Q&A: How realistic are the U.S.-China climate change goals?
Reporting from Washington — The newly announced landmark plans by the U.S. and China to limit their greenhouse gas emissions left open the question of how realistic the targets are. The plans feature a number of ambitious goals for each nation, but they face serious challenges. A look at the status of the climate change fight in the two countries, the new goals, and the feasibility of achieving them:
What are the U.S. goals?
The U.S. plans to double its pace of emissions reduction to meet a targeted decline of 26% to 28% from 2005 levels by 2025.
How feasible is it for the U.S. to achieve that target, from a technical standpoint?
The Obama administration has said that the building blocks are in place to achieve the reductions the president promised. Central to the effort is the plan to cut emissions over the next 16 years from power plants, the single biggest source of heat-trapping carbon dioxide, by 30% from 2005 levels.
The administration is also reducing emissions from cars and light trucks and plans to add limits for heavy trucks. The Environmental Protection Agency is also expected to roll out measures in the coming weeks to address methane emissions from the oil and gas industry. It is working to phase out the use of hydrofluorocarbons, or HFCs, gases used as coolants in consumer goods and propellants in aerosols. The EPA could also move to cut greenhouse gases from oil refineries.
What are the major political obstacles?
Republicans, who will take control of Congress in January, are expected to fight those steps, and the energy industry is suing to block new rules.
Administration officials say they will not have to turn to Congress, but can instead tighten rules already proposed. They could require, for instance, a 40% — rather than 30% — reduction in power plant emissions by 2030, analysts say. New measures that would help the U.S. hit its emissions reduction goal by 2025 are poised to draw an even more virulent political backlash, because they would affect industries beyond the power sector, such as oil and gas and manufacturing.
Such ambitious goals also are “going to be really tough to meet without new laws,” which would require congressional action, said Michael Levi of the Council on Foreign Relations.
What are the Chinese goals?
China plans to shift its economy away from coal-fired power generation and create a network of zero-emission plants, including nuclear and renewables, that is larger than the entire U.S. electrical grid.

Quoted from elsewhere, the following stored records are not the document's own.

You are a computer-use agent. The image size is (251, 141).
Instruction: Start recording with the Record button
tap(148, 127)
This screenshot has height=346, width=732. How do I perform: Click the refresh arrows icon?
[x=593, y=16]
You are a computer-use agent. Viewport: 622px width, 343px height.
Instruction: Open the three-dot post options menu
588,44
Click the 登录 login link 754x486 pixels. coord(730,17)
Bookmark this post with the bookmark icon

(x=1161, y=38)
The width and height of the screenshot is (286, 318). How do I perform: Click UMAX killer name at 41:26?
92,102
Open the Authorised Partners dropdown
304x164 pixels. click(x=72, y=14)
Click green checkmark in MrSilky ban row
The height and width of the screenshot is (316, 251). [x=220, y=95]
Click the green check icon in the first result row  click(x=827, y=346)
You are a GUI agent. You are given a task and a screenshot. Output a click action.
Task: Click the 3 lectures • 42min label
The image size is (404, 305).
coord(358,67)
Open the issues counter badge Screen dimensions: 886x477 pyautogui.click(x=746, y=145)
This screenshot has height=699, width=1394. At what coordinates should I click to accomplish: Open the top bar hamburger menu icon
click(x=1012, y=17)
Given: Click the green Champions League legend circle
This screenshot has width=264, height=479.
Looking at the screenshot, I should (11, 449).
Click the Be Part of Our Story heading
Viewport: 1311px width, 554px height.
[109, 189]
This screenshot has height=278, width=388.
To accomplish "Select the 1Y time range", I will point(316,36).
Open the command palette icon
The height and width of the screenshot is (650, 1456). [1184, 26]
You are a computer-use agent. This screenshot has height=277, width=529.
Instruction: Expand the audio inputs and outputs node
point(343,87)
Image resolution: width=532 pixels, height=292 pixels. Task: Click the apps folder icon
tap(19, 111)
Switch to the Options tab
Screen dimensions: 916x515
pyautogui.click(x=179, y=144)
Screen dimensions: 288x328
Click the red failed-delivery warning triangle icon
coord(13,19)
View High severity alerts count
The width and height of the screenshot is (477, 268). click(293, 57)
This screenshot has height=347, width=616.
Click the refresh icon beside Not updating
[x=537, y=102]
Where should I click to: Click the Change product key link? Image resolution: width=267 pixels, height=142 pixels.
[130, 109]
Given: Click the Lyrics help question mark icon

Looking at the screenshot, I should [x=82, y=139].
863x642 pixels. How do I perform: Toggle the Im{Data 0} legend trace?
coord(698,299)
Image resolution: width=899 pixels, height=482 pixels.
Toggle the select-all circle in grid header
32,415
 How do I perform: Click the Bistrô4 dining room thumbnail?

What are the major obstacles?
At first glance, it appears that China, as an authoritarian state, has the tools to make industries and localities comply with new rules. But its efforts to get local leaders to follow through on imperatives such as pollution reduction and fair labor practices have made spotty progress, suggesting that emissions cuts might also prove tough to enforce, said Mary E. Gallagher, associate professor of political science at the University of Michigan.
China’s impetus for addressing carbon pollution stems from its own domestic realities, analysts say. Besides corruption, air pollution from the combustion of fossil fuels is the single biggest domestic issue the government faces, Gallagher said.
Cutting fossil fuel use to address climate change would also clean the air. But the government has had a hard time getting localities and the industries with which they are allied to act on anything besides economic growth, in part because promotion in Communist Party ranks is tied to economic output. Companies have pollution-control equipment but often keep it idle because of the expense and extra work, Gallagher said.
“In the U.S., the trick is to get the laws passed but then you can assure their effective implementation,” Gallagher said. “In China, they will pass laws but they could fail with implementation. Our two political systems have bottlenecks at different places.”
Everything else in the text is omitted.